Stored data
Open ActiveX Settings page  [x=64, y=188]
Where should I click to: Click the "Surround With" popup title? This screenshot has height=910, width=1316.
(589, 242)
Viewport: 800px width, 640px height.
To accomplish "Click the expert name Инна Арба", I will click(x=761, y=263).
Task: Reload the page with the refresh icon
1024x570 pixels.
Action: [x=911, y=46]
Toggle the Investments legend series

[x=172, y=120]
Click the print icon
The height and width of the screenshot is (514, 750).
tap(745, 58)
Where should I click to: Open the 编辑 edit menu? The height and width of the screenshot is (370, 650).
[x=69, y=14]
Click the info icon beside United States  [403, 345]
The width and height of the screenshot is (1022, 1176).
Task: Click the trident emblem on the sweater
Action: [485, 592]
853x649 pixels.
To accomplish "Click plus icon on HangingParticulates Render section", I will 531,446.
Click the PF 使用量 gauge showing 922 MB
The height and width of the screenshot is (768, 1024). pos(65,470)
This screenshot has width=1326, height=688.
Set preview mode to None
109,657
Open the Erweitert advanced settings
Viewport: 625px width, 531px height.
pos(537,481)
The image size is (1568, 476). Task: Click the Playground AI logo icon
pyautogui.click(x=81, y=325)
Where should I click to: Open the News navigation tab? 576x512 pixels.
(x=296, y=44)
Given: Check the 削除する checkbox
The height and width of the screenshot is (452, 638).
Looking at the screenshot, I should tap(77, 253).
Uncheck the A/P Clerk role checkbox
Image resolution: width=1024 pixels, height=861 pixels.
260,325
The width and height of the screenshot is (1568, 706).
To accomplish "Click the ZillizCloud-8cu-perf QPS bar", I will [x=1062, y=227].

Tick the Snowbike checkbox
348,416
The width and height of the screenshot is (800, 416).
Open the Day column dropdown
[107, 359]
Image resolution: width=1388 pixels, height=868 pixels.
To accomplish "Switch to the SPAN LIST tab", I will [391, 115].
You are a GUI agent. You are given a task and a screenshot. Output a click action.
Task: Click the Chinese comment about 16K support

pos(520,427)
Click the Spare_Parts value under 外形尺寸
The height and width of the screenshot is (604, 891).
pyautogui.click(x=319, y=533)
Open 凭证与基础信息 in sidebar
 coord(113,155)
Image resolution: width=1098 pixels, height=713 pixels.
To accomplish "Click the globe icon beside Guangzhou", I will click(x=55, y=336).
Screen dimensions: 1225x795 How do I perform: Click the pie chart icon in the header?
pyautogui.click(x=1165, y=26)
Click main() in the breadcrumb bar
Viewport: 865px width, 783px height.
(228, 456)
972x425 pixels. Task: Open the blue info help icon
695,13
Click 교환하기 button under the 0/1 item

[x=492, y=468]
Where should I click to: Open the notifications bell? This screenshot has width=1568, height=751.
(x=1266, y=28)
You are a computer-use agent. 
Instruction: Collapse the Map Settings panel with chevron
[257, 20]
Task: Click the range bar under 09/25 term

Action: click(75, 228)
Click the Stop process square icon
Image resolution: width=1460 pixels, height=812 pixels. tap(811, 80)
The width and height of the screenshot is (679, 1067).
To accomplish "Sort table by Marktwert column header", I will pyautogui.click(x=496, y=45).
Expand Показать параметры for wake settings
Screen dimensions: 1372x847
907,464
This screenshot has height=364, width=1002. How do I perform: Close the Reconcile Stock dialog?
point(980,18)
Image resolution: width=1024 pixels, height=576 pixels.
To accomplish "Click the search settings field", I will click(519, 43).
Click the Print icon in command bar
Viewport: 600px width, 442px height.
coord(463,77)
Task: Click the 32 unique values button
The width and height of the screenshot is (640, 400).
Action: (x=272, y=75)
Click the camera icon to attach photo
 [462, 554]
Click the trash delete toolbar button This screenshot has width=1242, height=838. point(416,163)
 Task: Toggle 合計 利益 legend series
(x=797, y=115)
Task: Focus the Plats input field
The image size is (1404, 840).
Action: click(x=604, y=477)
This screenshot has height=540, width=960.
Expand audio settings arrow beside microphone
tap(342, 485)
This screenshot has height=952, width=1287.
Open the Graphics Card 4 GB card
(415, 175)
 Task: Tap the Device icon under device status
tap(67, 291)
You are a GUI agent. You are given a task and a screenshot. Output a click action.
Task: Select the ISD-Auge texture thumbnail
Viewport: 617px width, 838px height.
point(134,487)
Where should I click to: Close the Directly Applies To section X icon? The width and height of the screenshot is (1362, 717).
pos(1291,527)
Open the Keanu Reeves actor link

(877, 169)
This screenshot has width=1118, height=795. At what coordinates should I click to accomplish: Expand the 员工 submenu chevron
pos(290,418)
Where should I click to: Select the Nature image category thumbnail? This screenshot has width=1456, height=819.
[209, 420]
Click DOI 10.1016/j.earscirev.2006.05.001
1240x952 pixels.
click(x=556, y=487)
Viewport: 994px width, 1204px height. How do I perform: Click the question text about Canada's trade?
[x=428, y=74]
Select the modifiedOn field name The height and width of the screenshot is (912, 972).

» **Aim of the task**: For each record above, give it again without a single change.

» **Solution**:
Open ActiveX Settings page  [x=64, y=188]
Where should I click to: Click the "Surround With" popup title? This screenshot has height=910, width=1316.
(589, 242)
Viewport: 800px width, 640px height.
To accomplish "Click the expert name Инна Арба", I will click(x=761, y=263).
Task: Reload the page with the refresh icon
1024x570 pixels.
Action: [x=911, y=46]
Toggle the Investments legend series

[x=172, y=120]
Click the print icon
The height and width of the screenshot is (514, 750).
tap(745, 58)
Where should I click to: Open the 编辑 edit menu? The height and width of the screenshot is (370, 650).
[x=69, y=14]
Click the info icon beside United States  [403, 345]
The width and height of the screenshot is (1022, 1176).
Task: Click the trident emblem on the sweater
Action: [485, 592]
853x649 pixels.
To accomplish "Click plus icon on HangingParticulates Render section", I will 531,446.
Click the PF 使用量 gauge showing 922 MB
The height and width of the screenshot is (768, 1024). pos(65,470)
This screenshot has width=1326, height=688.
Set preview mode to None
109,657
Open the Erweitert advanced settings
Viewport: 625px width, 531px height.
pos(537,481)
The image size is (1568, 476). Task: Click the Playground AI logo icon
pyautogui.click(x=81, y=325)
Where should I click to: Open the News navigation tab? 576x512 pixels.
(x=296, y=44)
Given: Check the 削除する checkbox
The height and width of the screenshot is (452, 638).
Looking at the screenshot, I should tap(77, 253).
Uncheck the A/P Clerk role checkbox
Image resolution: width=1024 pixels, height=861 pixels.
260,325
The width and height of the screenshot is (1568, 706).
To accomplish "Click the ZillizCloud-8cu-perf QPS bar", I will [x=1062, y=227].

Tick the Snowbike checkbox
348,416
The width and height of the screenshot is (800, 416).
Open the Day column dropdown
[107, 359]
Image resolution: width=1388 pixels, height=868 pixels.
To accomplish "Switch to the SPAN LIST tab", I will [391, 115].
You are a GUI agent. You are given a task and a screenshot. Output a click action.
Task: Click the Chinese comment about 16K support

pos(520,427)
Click the Spare_Parts value under 外形尺寸
The height and width of the screenshot is (604, 891).
pyautogui.click(x=319, y=533)
Open 凭证与基础信息 in sidebar
 coord(113,155)
Image resolution: width=1098 pixels, height=713 pixels.
To accomplish "Click the globe icon beside Guangzhou", I will click(x=55, y=336).
Screen dimensions: 1225x795 How do I perform: Click the pie chart icon in the header?
pyautogui.click(x=1165, y=26)
Click main() in the breadcrumb bar
Viewport: 865px width, 783px height.
(228, 456)
972x425 pixels. Task: Open the blue info help icon
695,13
Click 교환하기 button under the 0/1 item

[x=492, y=468]
Where should I click to: Open the notifications bell? This screenshot has width=1568, height=751.
(x=1266, y=28)
You are a computer-use agent. 
Instruction: Collapse the Map Settings panel with chevron
[257, 20]
Task: Click the range bar under 09/25 term

Action: click(75, 228)
Click the Stop process square icon
Image resolution: width=1460 pixels, height=812 pixels. tap(811, 80)
The width and height of the screenshot is (679, 1067).
To accomplish "Sort table by Marktwert column header", I will pyautogui.click(x=496, y=45).
Expand Показать параметры for wake settings
Screen dimensions: 1372x847
907,464
This screenshot has height=364, width=1002. How do I perform: Close the Reconcile Stock dialog?
point(980,18)
Image resolution: width=1024 pixels, height=576 pixels.
To accomplish "Click the search settings field", I will click(519, 43).
Click the Print icon in command bar
Viewport: 600px width, 442px height.
coord(463,77)
Task: Click the 32 unique values button
The width and height of the screenshot is (640, 400).
Action: (x=272, y=75)
Click the camera icon to attach photo
 [462, 554]
Click the trash delete toolbar button This screenshot has width=1242, height=838. point(416,163)
 Task: Toggle 合計 利益 legend series
(x=797, y=115)
Task: Focus the Plats input field
The image size is (1404, 840).
Action: click(x=604, y=477)
This screenshot has height=540, width=960.
Expand audio settings arrow beside microphone
tap(342, 485)
This screenshot has height=952, width=1287.
Open the Graphics Card 4 GB card
(415, 175)
 Task: Tap the Device icon under device status
tap(67, 291)
You are a GUI agent. You are given a task and a screenshot. Output a click action.
Task: Select the ISD-Auge texture thumbnail
Viewport: 617px width, 838px height.
point(134,487)
Where should I click to: Close the Directly Applies To section X icon? The width and height of the screenshot is (1362, 717).
pos(1291,527)
Open the Keanu Reeves actor link

(877, 169)
This screenshot has width=1118, height=795. At what coordinates should I click to accomplish: Expand the 员工 submenu chevron
pos(290,418)
Where should I click to: Select the Nature image category thumbnail? This screenshot has width=1456, height=819.
[209, 420]
Click DOI 10.1016/j.earscirev.2006.05.001
1240x952 pixels.
click(x=556, y=487)
Viewport: 994px width, 1204px height. How do I perform: Click the question text about Canada's trade?
[x=428, y=74]
Select the modifiedOn field name The height and width of the screenshot is (912, 972).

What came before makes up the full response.